Exige-se, pois, uma combinação de fatores para incluir trechos desses 187 quilômetros de litoral entre os “locais paradisíacos”, como são apresentados em folhetos e em sites voltados para turistas, não apenas os que vêm de países frios, de águas geladas e raros nichos de praias, mas, também, de outros Estados, principalmente do Sul e Sudeste, onde há praias, sim, mas dificilmente como as nordestinas com suas águas mornas e paisagens extraordinárias. Quando falta esse diferencial, temos que contabilizar os custos negativos para a população local e os prejuízos em relação à indústria do turismo. O repórter Felipe Vieira foi atrás desses caminhos, sem a indignação dos que vivem em praias completamente desprovidas de presença governamental e, também, sem o fascínio de turismos mais, ou menos, exigentes. Foi para ver, constatar e ouvir.

Beleza e abandono

Em alguns pontos, o repórter viu e constatou o pior que se pode imaginar quando se trata de apelo turístico em um lugar dotado de atrações naturais mas dependente, como em qualquer parte, de um lugar para ficar, um hotel. O título dado por Felipe Vieira a um detalhe de sua caminhada turísticojornalística diz tudo: “Antigo símbolo agoniza na ilha”. E acrescenta uma pergunta a quem de direito: “O que pode ser feito daquilo que resta do antigo Hotel Caravelas, em Itamaracá?”. A informação que segue é quase um libelo acusatório: o hotel já foi símbolo dos anos dourados da ilha e há muito é apenas um dos aspectos mais visíveis da derrocada da atividade turística.

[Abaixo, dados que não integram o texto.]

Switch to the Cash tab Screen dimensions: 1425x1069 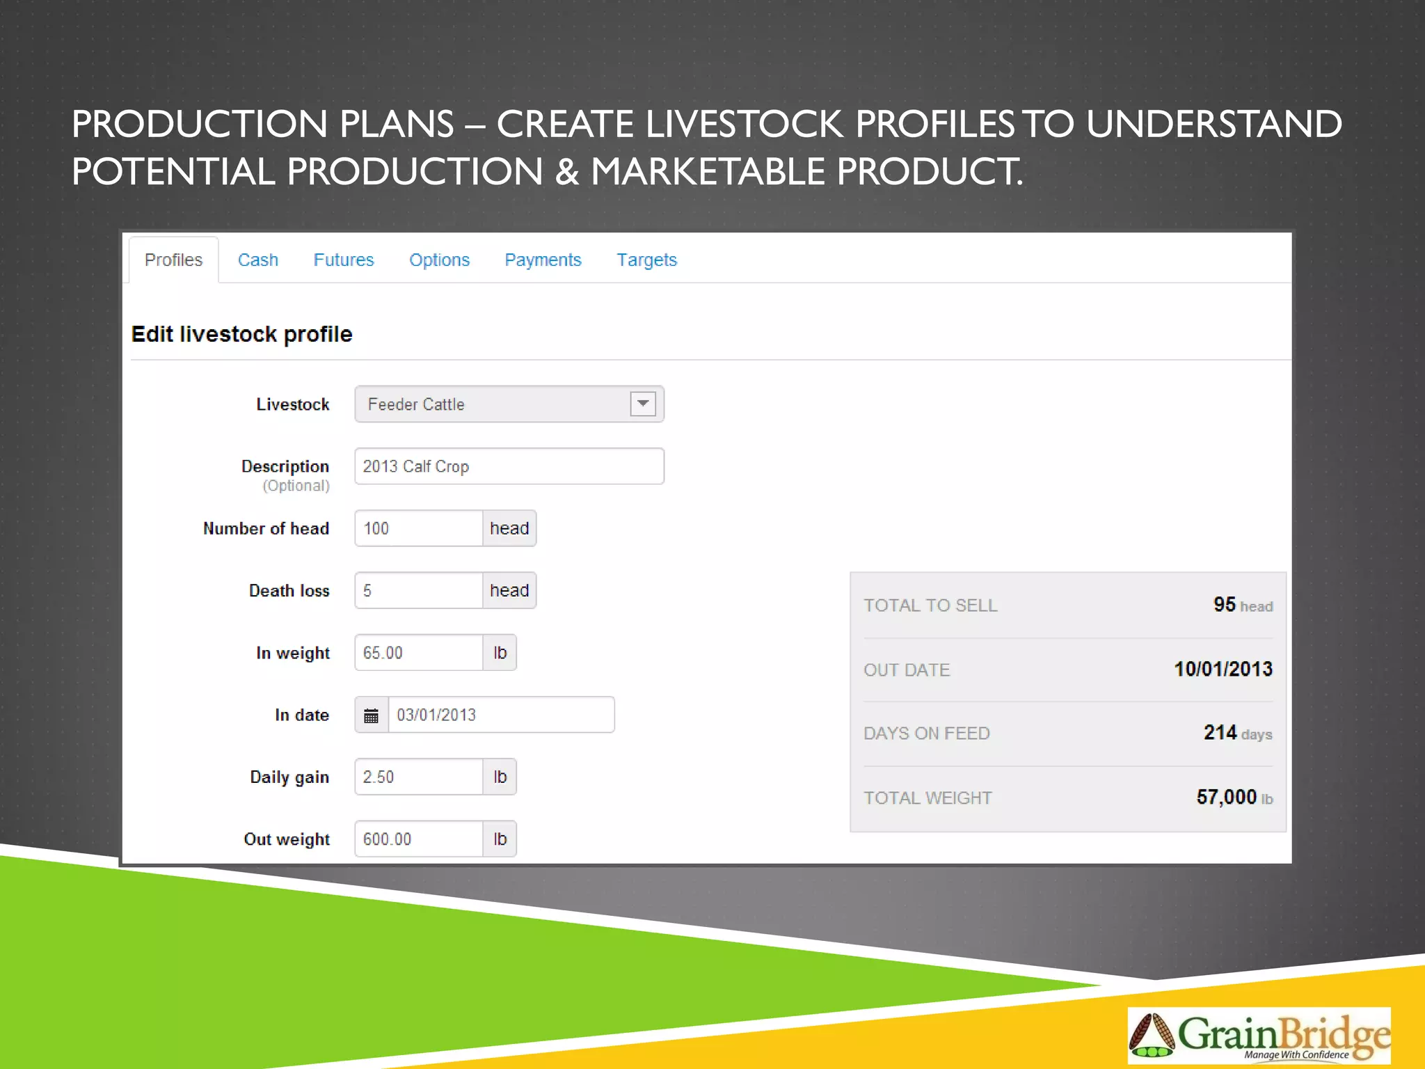(257, 260)
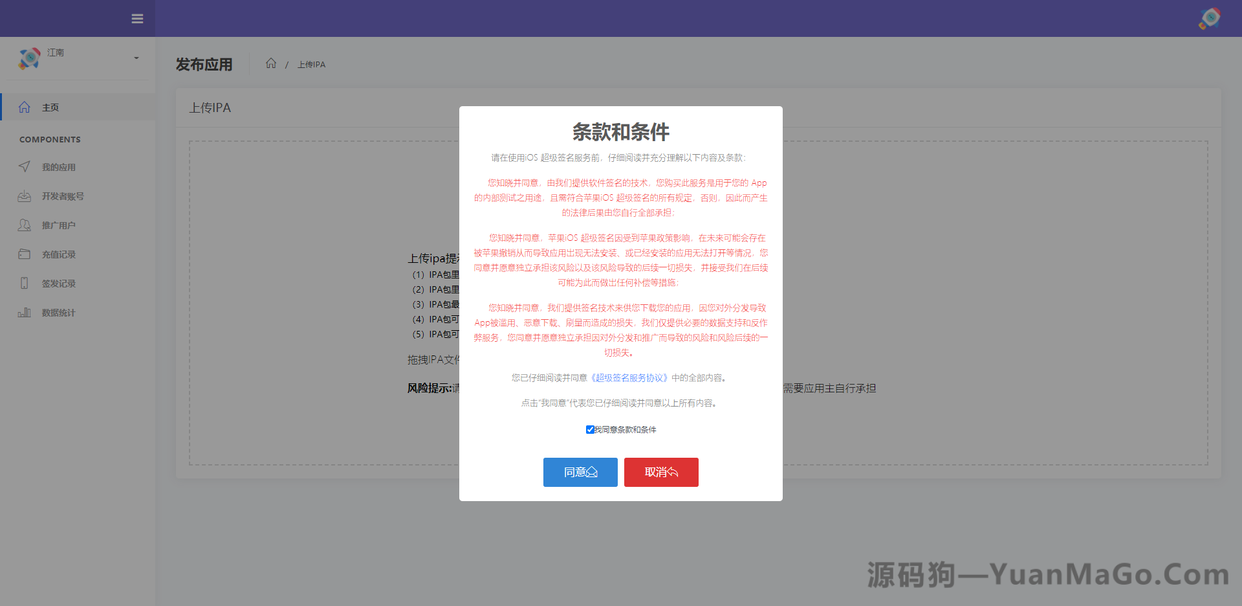
Task: Select the 我的应用 paper-plane icon
Action: [24, 166]
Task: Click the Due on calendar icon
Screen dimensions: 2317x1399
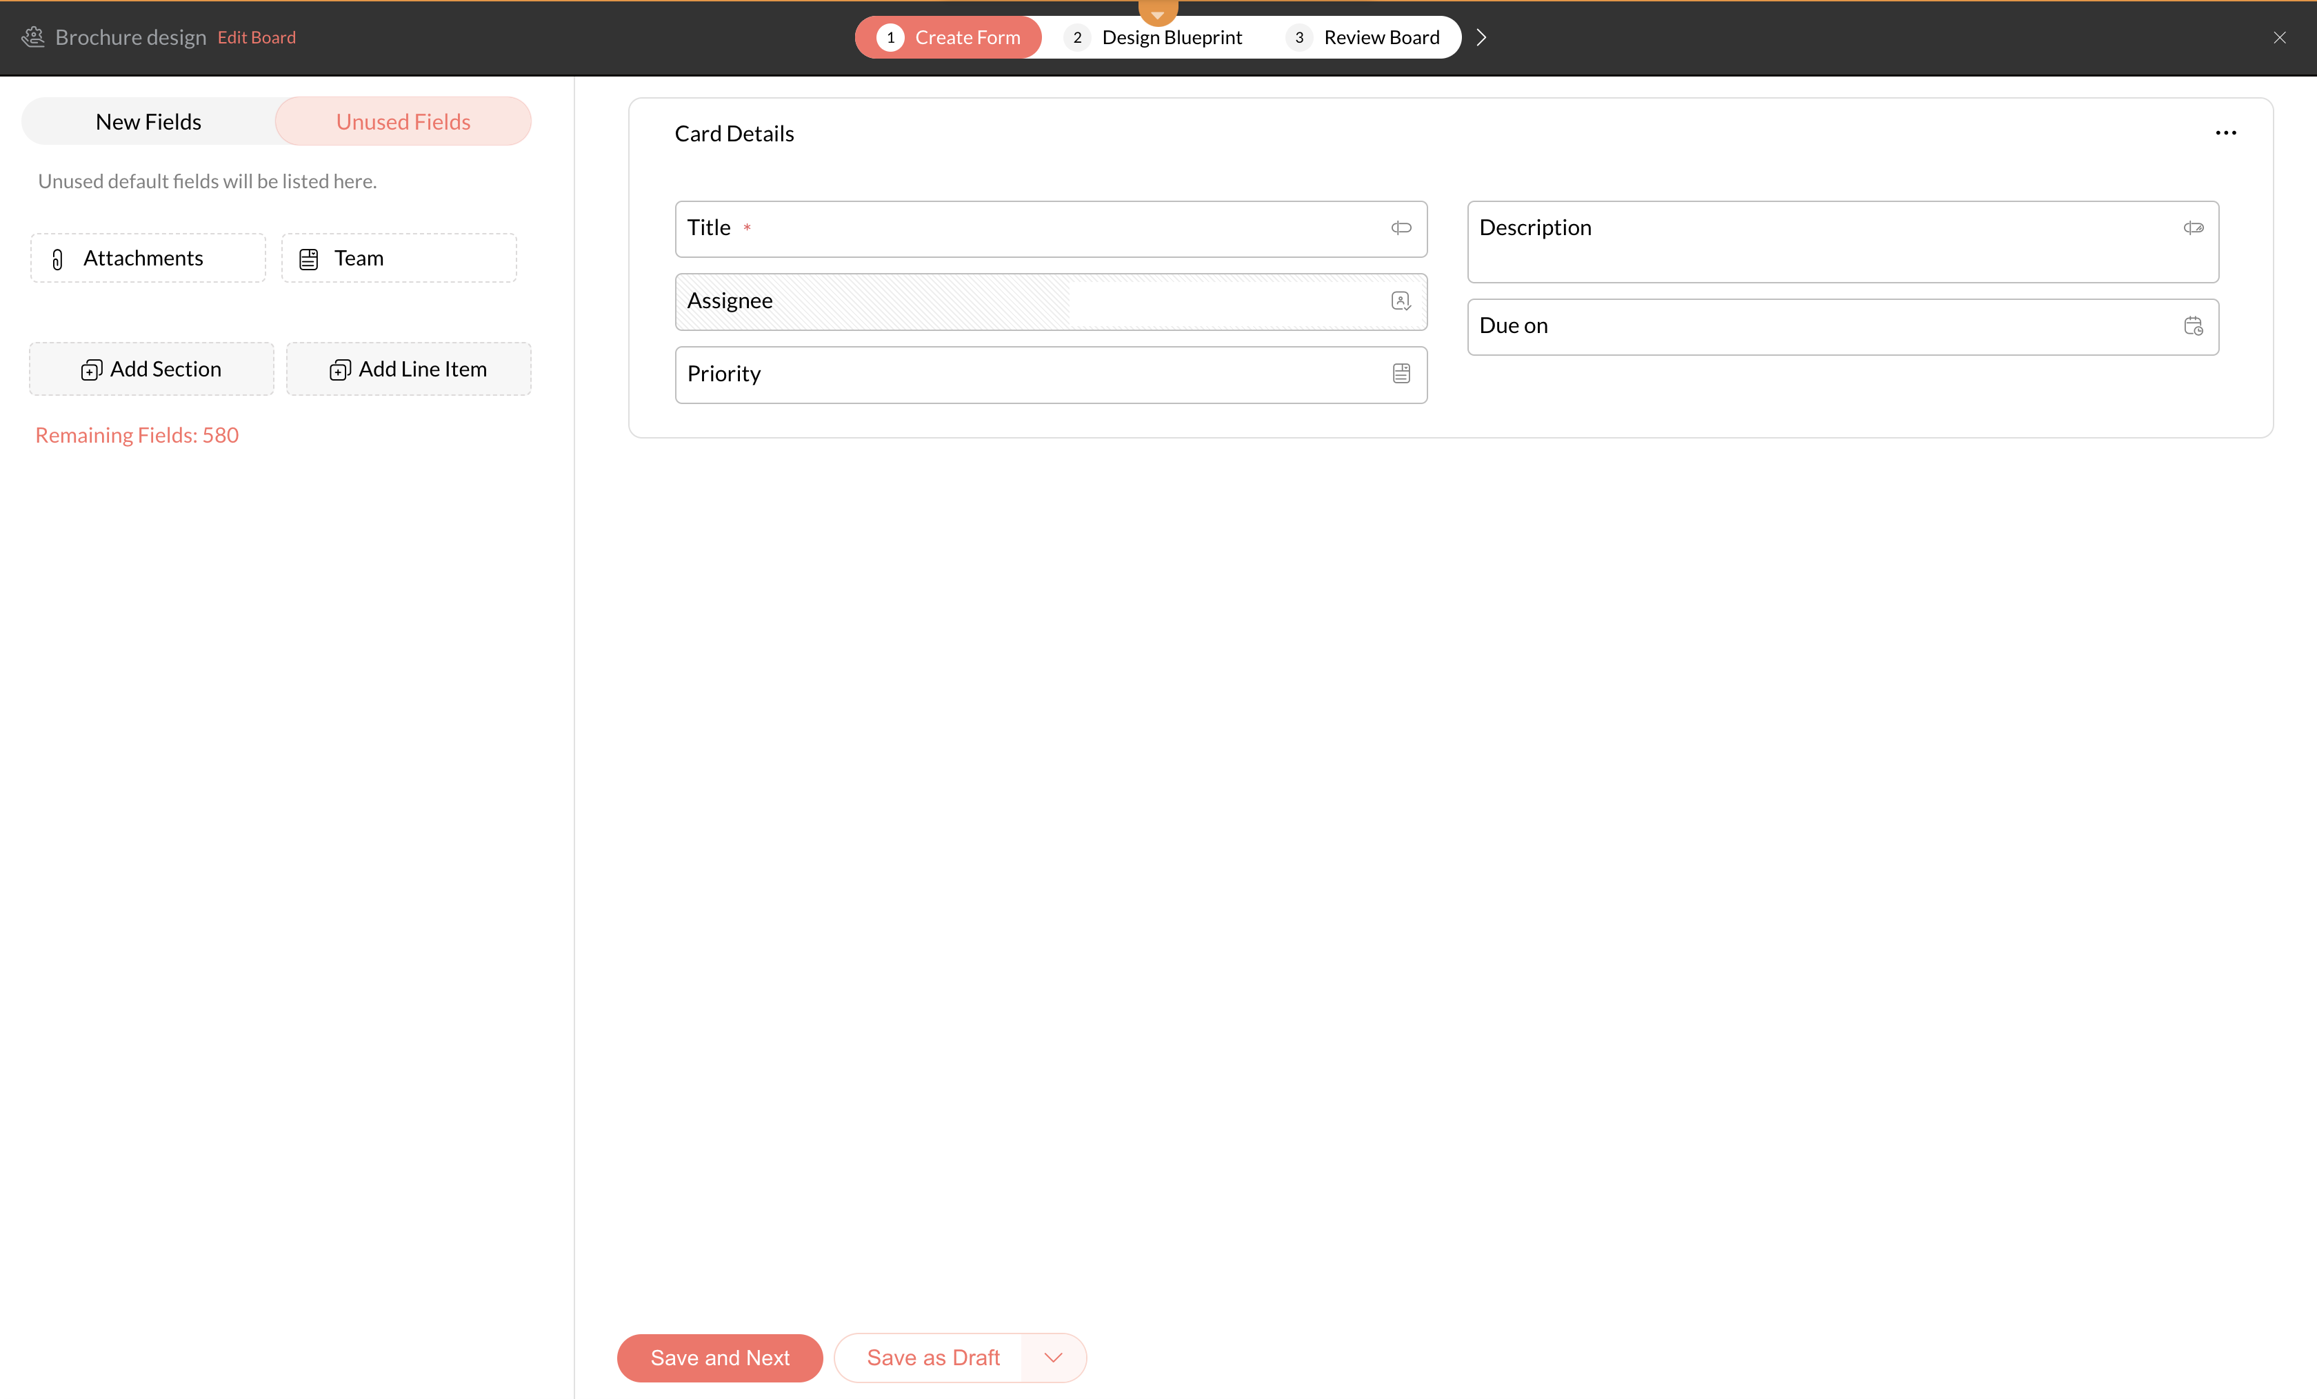Action: click(2193, 325)
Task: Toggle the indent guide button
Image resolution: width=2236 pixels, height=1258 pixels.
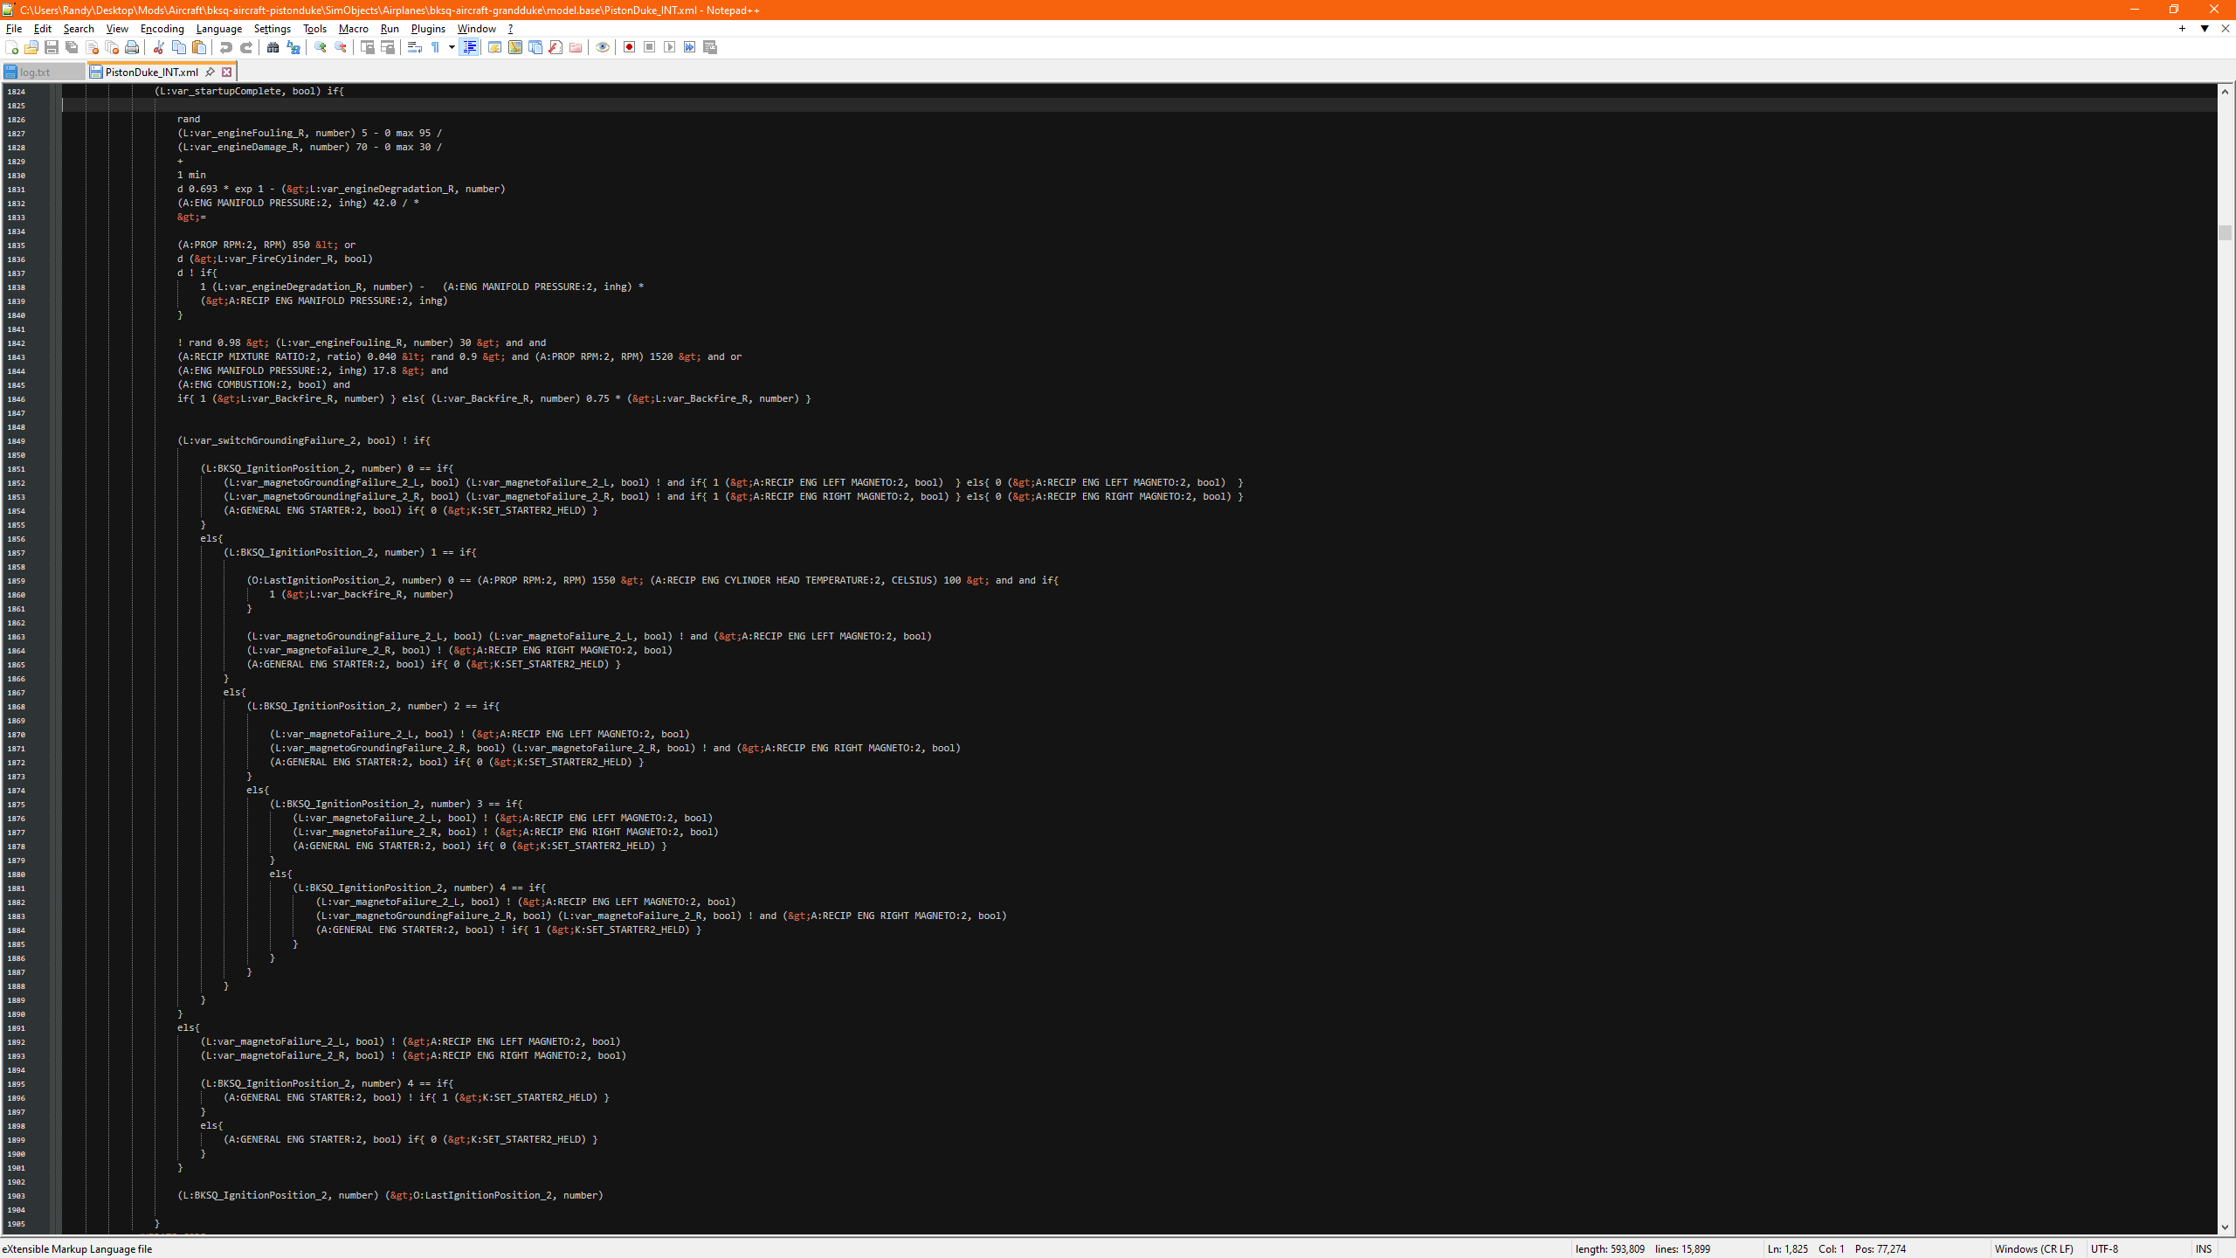Action: coord(469,47)
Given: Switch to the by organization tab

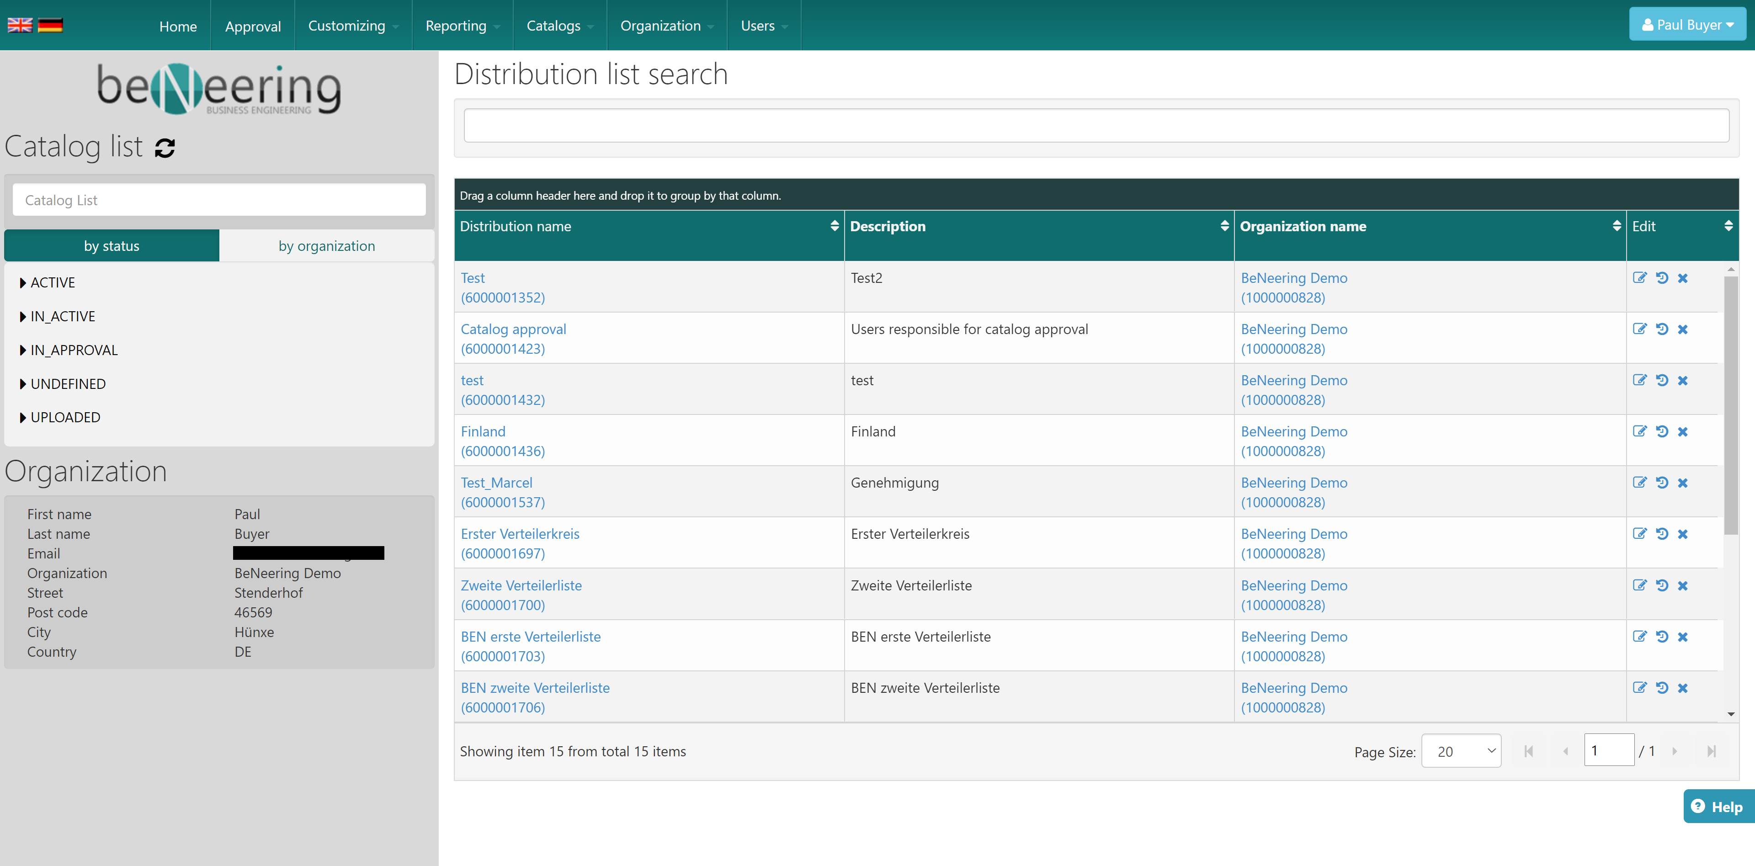Looking at the screenshot, I should 326,246.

Além da prova visual dos problemas, o repórter identifica áreas mais críticas, como Ponta de Pedras, onde grava “o contraste entre a exuberância da natureza e a falência estrutural” como possivelmente o maior do litoral. Ouvir moradores das praias exuberantes nos folhetos e sites turísticos é a comprovação de que as informações divulgadas estão precisando de um Procon do turismo, porque o testemunho diário, direto, dos moradores das áreas não comprova a propaganda. Muito menos depois de ouvido o professor Sérgio Leal, coordenador do curso de Turismo da UFPE, que dá à reportagem a fundamentação de quem entende muito do assunto, para se ter uma paisagem mais real da atividade turística no litoral de Pernambuco.